Vladimir Alliluyev (Redens), whose father was shot on Stalin’s orders and whose mother lost her mind in his prisons, insists he was a “great man with good and bad sides.” Natasha Poskrebysheva, whose mother was shot by Stalin, admires him enormously and claims to be his daughter. Natasha Andreyeva, who lives in straitened circumstances in an apartment filled with her father’s art deco Kremlin furniture, remains the most aggressively Stalinist. “I have inherited my mother’s intuition,” she warned this author during his interview for this book. “I can see an Enemy by their eyes. Are you an Enemy? Are you afraid of the Red Flag?” She still supports the Terror: “We had to destroy spies before the war.” Despite the bulging file chronicling her father’s murderous spree in 1937, she asserts his innocence and claims, “Khrushchev’s dirty hands killed far more in Ukraine!” The “system,” not Stalin, were to blame for any “mistakes,” Andreyeva concludes. “But you Western capitalists have killed many more in Russia with your AIDS than Stalin ever did!”

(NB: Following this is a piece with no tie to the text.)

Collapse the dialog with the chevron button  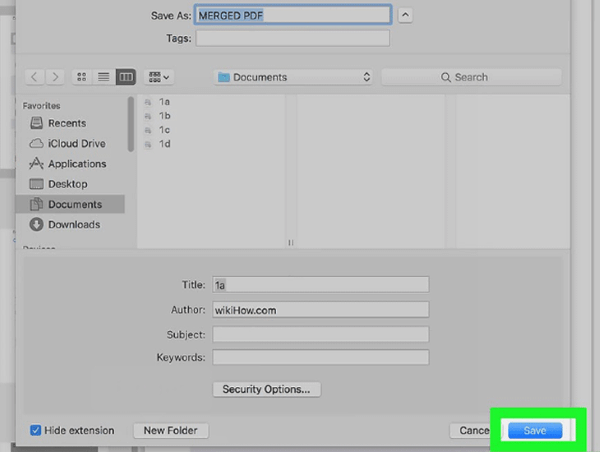[x=404, y=15]
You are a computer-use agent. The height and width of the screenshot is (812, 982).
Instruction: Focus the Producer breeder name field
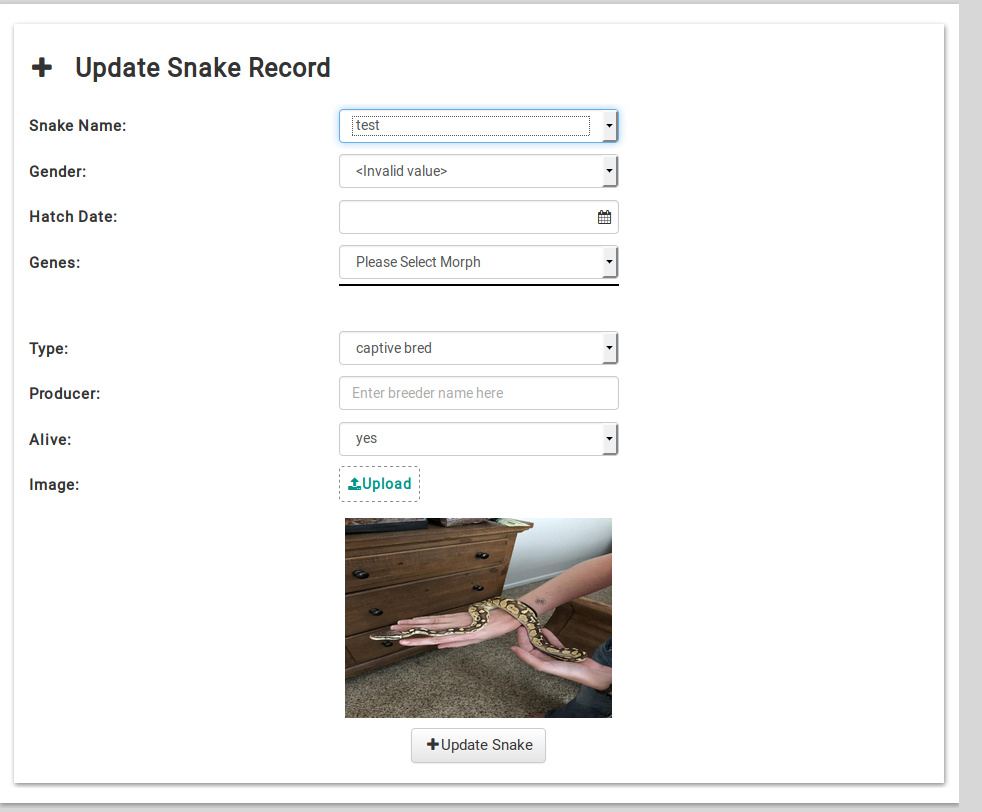[478, 393]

Those who lived the extraordinary, terrible and privileged life as a child of Stalin’s grandees remain linked together and it is no surprise that their attitudes defy time—and the fate of their own families. The passionately optimistic ideals of Marxism-Leninism-Stalinism and the imperial triumphs of the Generalissimo’s armies remain as potent and persuasive as the presence of Stalin himself, of whom they are never free. Old Molotov was asked if he dreamed about Stalin: “Not often but sometimes. The circumstances are very unusual. I’m in some sort of destroyed city and I can’t find a way out. Afterwards, I meet HIM...”[1]



[1] This is mainly based on interviews with: Vyacheslav Nikonov, Natalya Andreyeva, Joseph Minervin, Stas Namin, Martha Peshkova, Julia Khrushcheva, Sergo and Stepan Mikoyan, Nina Budyonny, Igor and Volya Malenkov, Yury Zhdanov, Leonid Redens, Vladimir Alliluyev (Redens), Kira Alliluyeva. Beria’s fall: Mikoyan’s Tak bylo, pp. 584–8 (fleas in my trousers), and the familiar account in Khrushchev Remembers. Also Amy Knight’s Beria; for Beria’s death, towel in mouth, see Michael Parrish, The Lesser Terror, and for acid bath, see Vlast, vol. 22, 2000, pp. 46–7. Beria’s death and 1957 Plenum/ “Nuremberg”: W. Taubman, Khrushchev, Man and Era, pp. 256, 321–4. See also Svetlana Alliluyeva’s Only One Year and Twenty Letters; Medvedev’s All Stalin’s Men; Khrushchev, quoted as “up to elbows in blood” by Shapoval, Taubman’s Khrushchev, p. 41. Dream: quoted in Molotov Letters, p. 1.